WHAT THE TASK REQUIRES
List each line below that contains the string "computer", copying it in full. Matching is case-sensitive.
--------------------------------
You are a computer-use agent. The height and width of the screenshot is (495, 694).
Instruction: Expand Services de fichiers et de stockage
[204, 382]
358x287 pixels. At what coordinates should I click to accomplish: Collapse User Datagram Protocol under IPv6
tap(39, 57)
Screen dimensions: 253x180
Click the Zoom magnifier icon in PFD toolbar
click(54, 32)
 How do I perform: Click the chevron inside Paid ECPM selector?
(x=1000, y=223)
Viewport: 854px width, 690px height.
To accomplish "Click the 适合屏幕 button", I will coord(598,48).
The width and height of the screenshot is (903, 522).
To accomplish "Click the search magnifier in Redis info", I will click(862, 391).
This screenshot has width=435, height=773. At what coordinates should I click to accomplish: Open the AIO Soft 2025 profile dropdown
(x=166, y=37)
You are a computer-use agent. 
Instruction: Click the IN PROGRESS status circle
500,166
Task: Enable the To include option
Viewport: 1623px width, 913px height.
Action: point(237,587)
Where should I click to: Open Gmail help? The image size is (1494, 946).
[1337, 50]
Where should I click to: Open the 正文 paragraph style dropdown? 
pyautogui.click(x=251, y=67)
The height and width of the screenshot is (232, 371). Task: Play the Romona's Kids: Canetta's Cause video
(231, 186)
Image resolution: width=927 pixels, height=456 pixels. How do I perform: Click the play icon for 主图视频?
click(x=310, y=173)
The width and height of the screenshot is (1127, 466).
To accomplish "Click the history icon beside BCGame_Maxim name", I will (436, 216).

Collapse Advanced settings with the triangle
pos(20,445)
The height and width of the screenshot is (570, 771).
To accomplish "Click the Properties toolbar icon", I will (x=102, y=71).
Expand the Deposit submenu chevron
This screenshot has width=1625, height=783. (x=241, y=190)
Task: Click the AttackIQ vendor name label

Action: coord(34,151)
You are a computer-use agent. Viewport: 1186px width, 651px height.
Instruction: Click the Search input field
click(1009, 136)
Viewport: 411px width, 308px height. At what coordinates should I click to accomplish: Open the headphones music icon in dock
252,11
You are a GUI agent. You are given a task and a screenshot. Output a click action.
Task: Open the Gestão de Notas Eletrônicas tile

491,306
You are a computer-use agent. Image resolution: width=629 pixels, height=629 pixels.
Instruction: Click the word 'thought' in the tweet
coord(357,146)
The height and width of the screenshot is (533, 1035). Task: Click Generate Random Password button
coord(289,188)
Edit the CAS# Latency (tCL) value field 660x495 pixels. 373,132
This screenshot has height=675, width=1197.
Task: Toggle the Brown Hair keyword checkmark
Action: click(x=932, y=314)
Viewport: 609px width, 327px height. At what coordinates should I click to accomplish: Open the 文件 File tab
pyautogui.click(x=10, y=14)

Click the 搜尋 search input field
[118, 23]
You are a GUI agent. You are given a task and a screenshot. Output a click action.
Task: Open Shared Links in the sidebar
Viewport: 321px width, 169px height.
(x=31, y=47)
--------------------------------
FINAL RESULT
You are a computer-use agent. The height and width of the screenshot is (495, 694).
You are a computer-use agent. 
You are a computer-use agent. Viewport: 1186px width, 651px height.
You are a computer-use agent. Image resolution: width=629 pixels, height=629 pixels.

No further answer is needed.